* Task to carry out *
Beginning with the line that contains "You are a computer-use agent.", copy each subsequent line of the data below through the last one, including both ends but not the pictures.
+++ Data for processing
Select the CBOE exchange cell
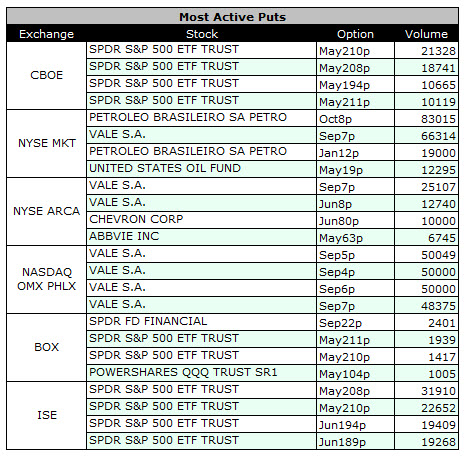This screenshot has width=465, height=457. [46, 75]
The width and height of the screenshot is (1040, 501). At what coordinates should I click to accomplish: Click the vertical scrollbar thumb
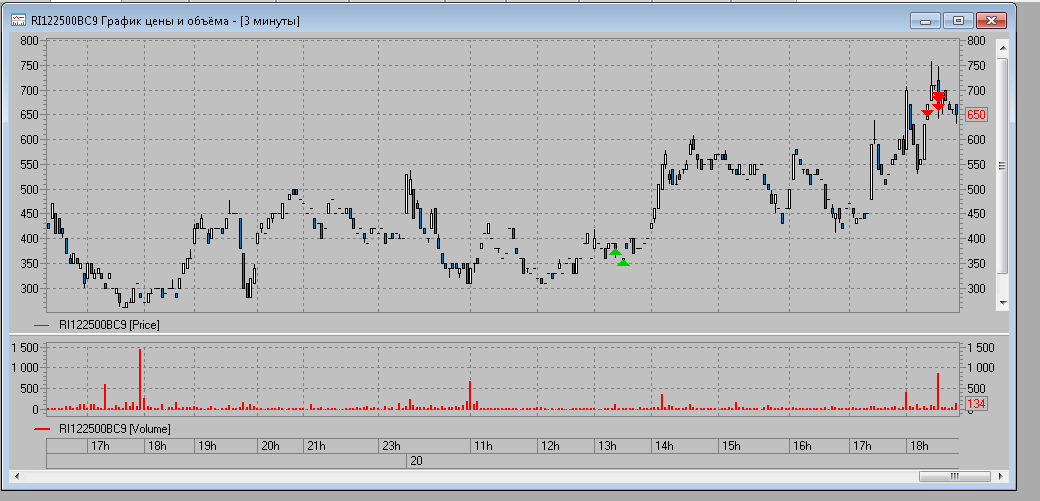pyautogui.click(x=1003, y=165)
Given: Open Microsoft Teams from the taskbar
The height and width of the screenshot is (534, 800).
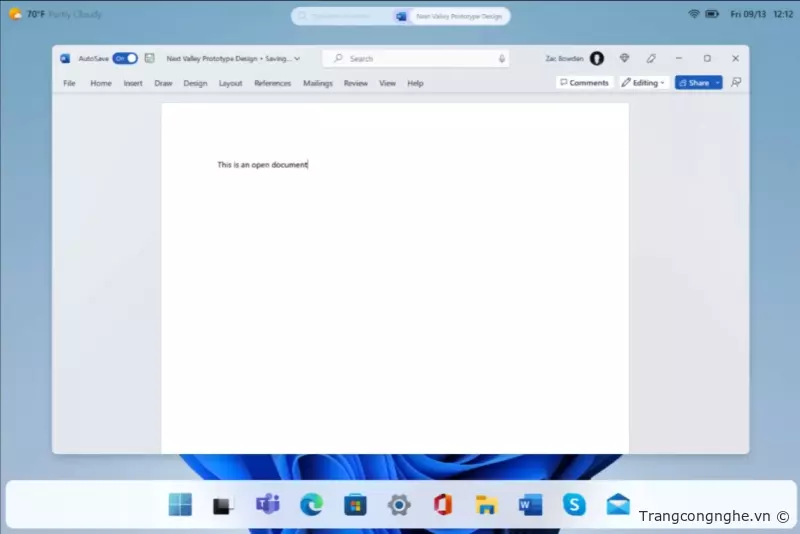Looking at the screenshot, I should tap(267, 505).
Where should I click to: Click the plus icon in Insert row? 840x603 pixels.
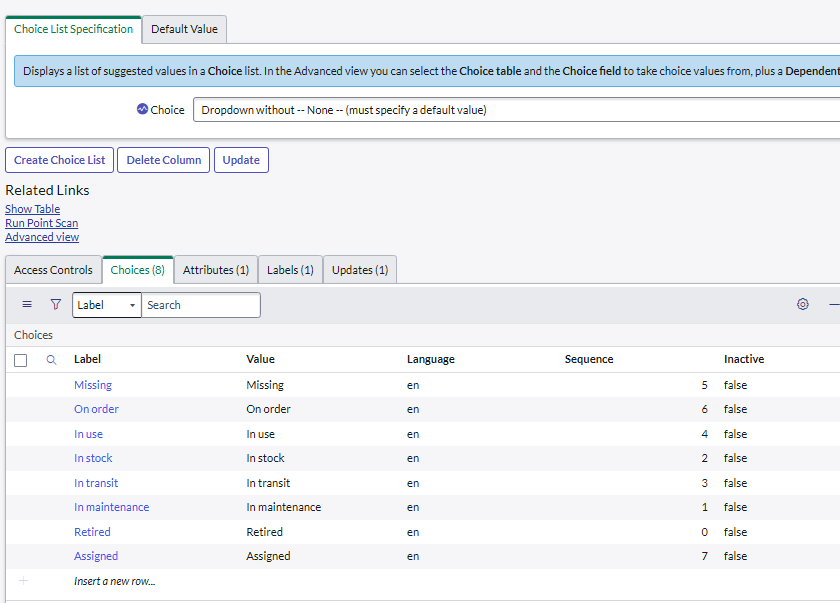(23, 581)
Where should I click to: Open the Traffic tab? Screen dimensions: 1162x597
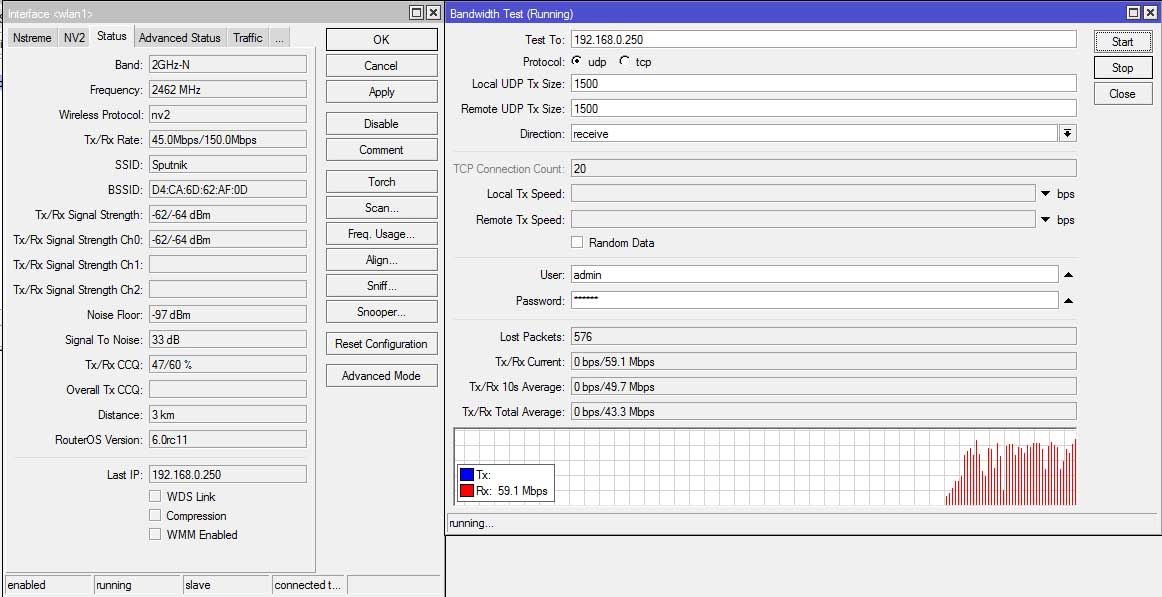[x=248, y=38]
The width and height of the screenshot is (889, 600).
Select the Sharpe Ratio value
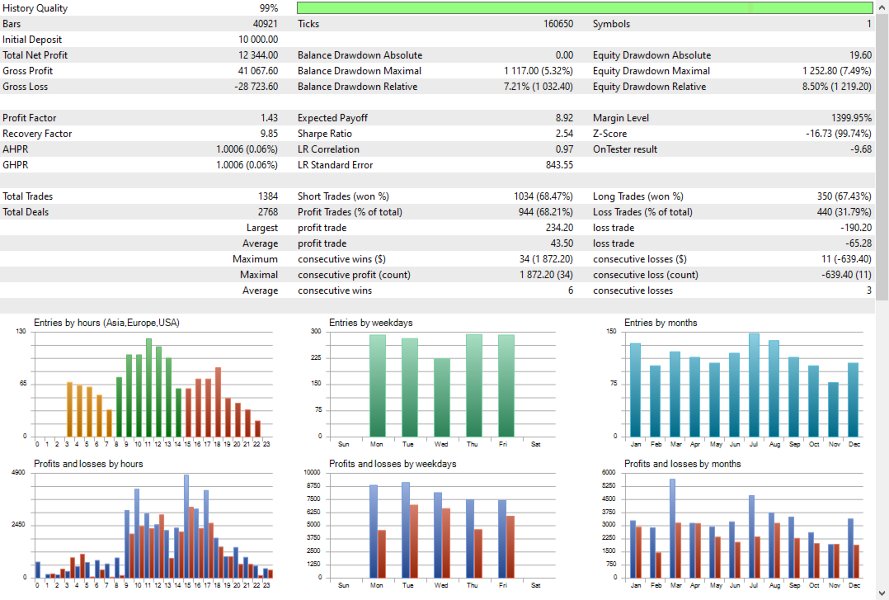click(x=562, y=133)
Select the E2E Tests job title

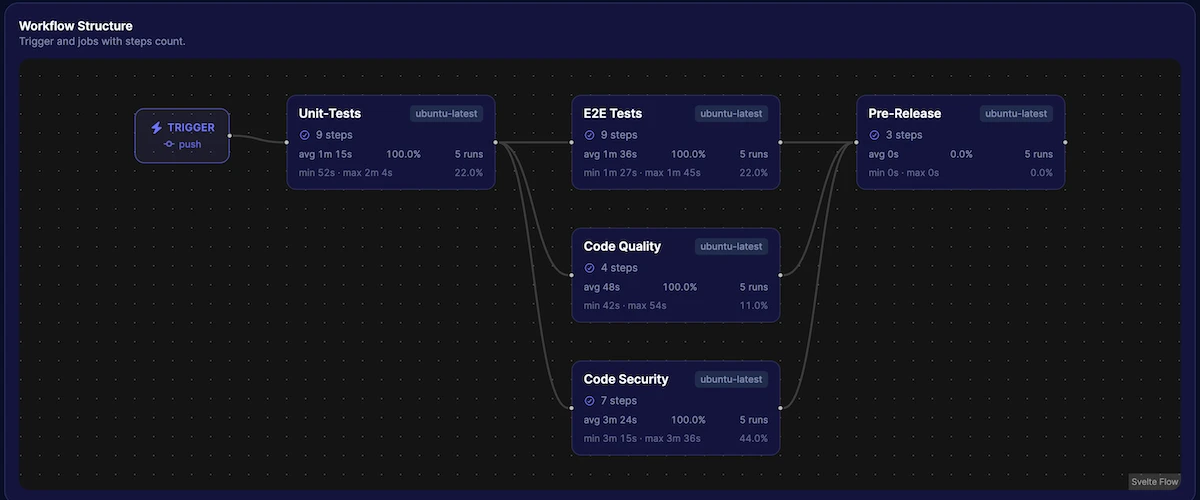(x=613, y=114)
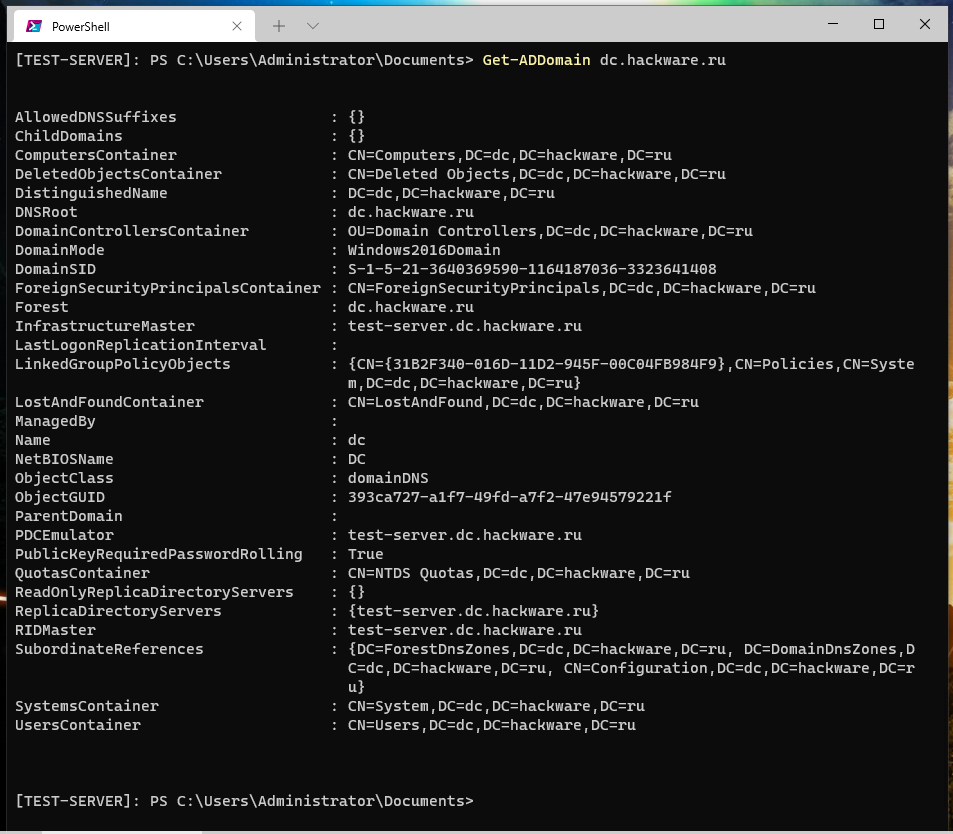Expand the new tab profile dropdown
Screen dimensions: 953x834
pos(313,25)
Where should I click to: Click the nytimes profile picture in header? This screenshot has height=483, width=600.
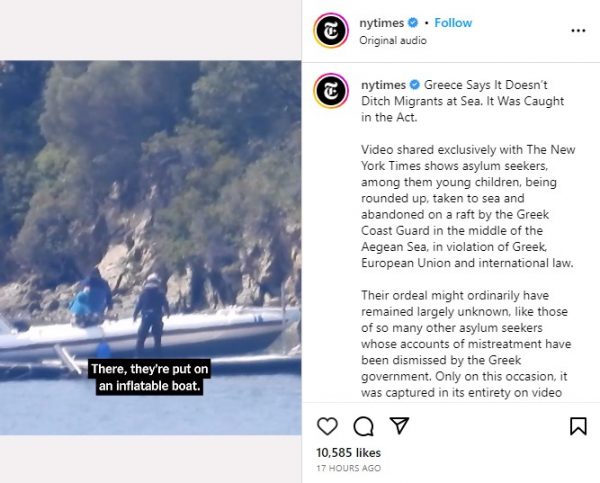coord(331,31)
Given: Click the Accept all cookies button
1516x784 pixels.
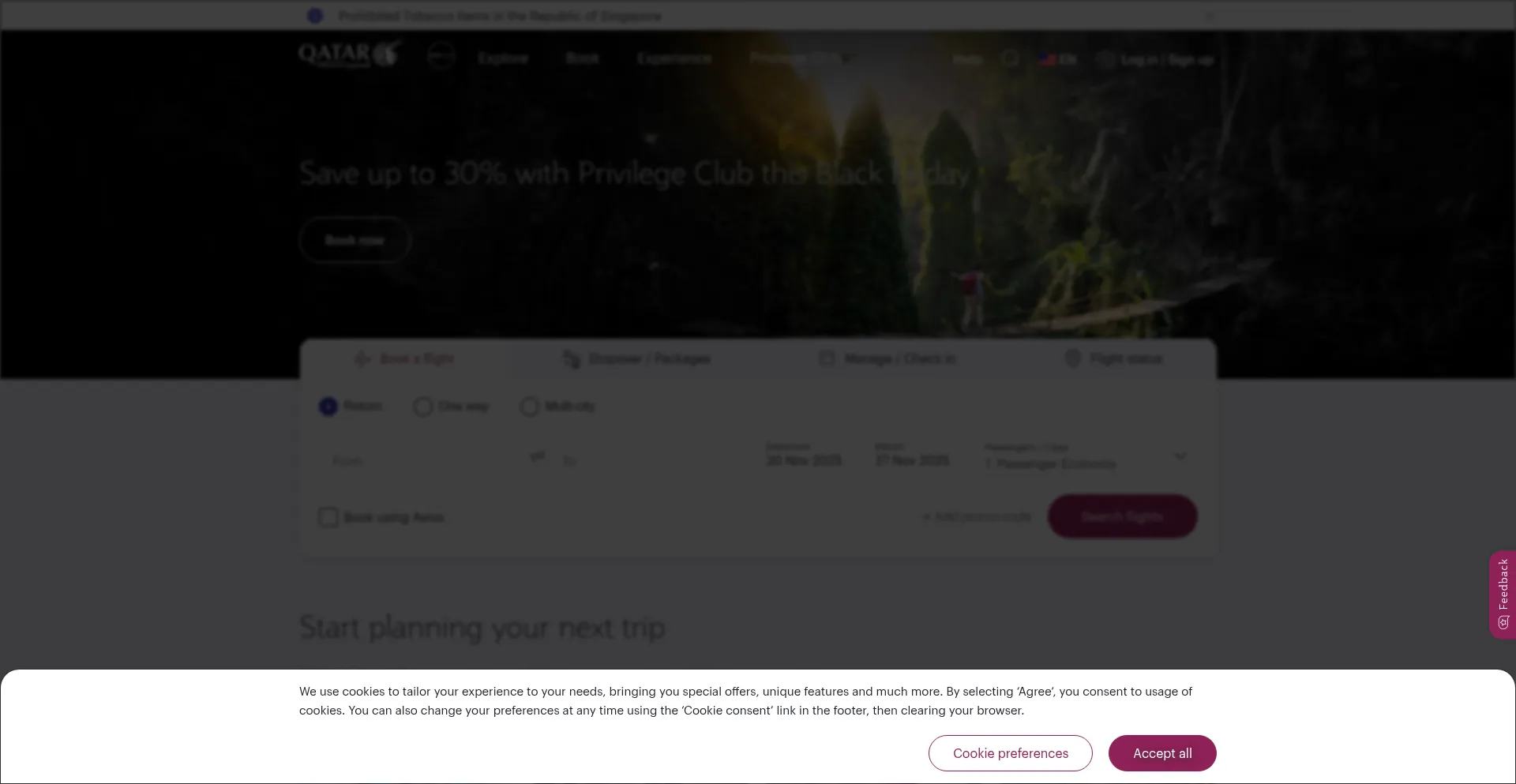Looking at the screenshot, I should point(1162,753).
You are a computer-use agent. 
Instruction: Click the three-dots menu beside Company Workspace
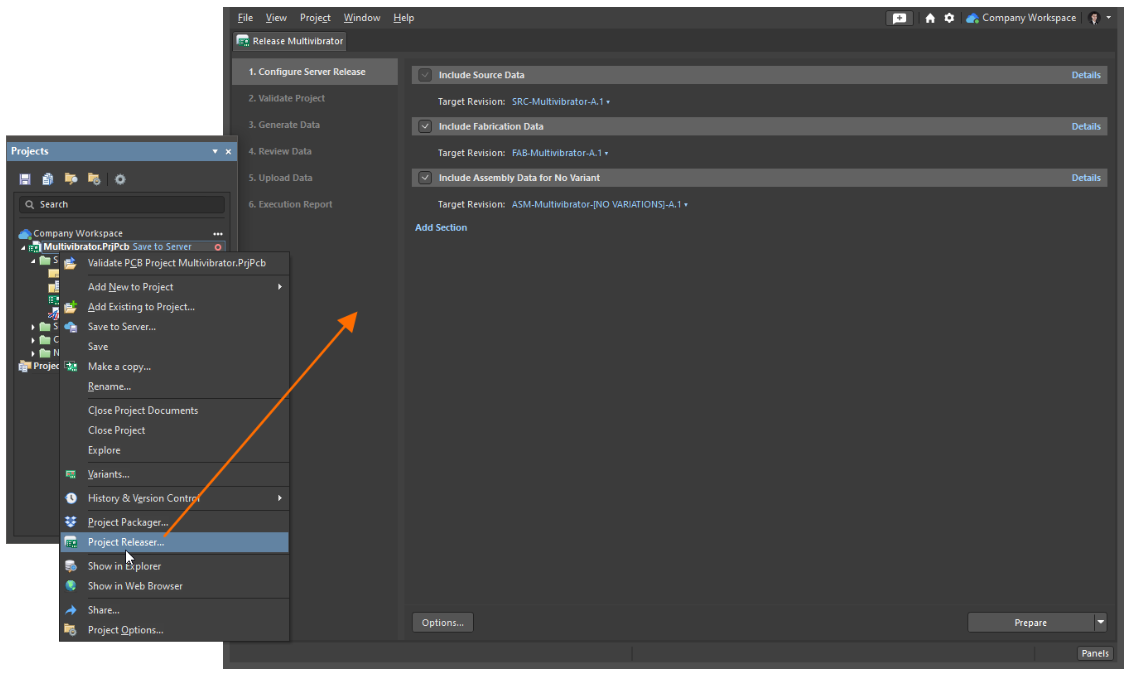click(218, 233)
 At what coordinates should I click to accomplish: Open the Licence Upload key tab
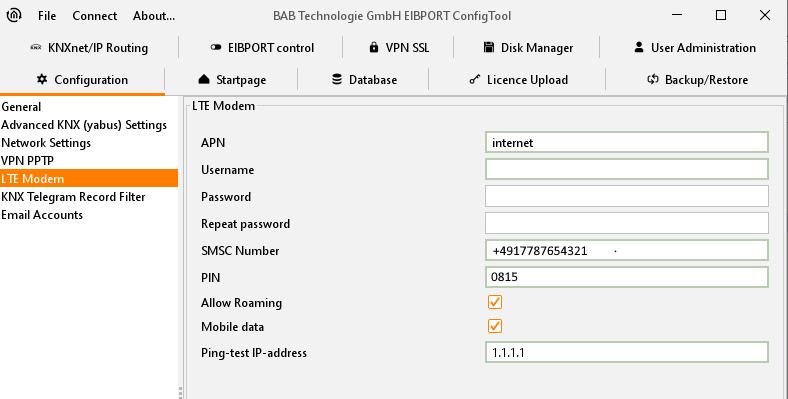(518, 79)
++++++
* Result of the task *
You are a computer-use agent. 
Instruction: Click the three-dots menu beside Company Workspace
click(218, 233)
 At what coordinates should I click to accomplish: Open the Licence Upload key tab
(518, 79)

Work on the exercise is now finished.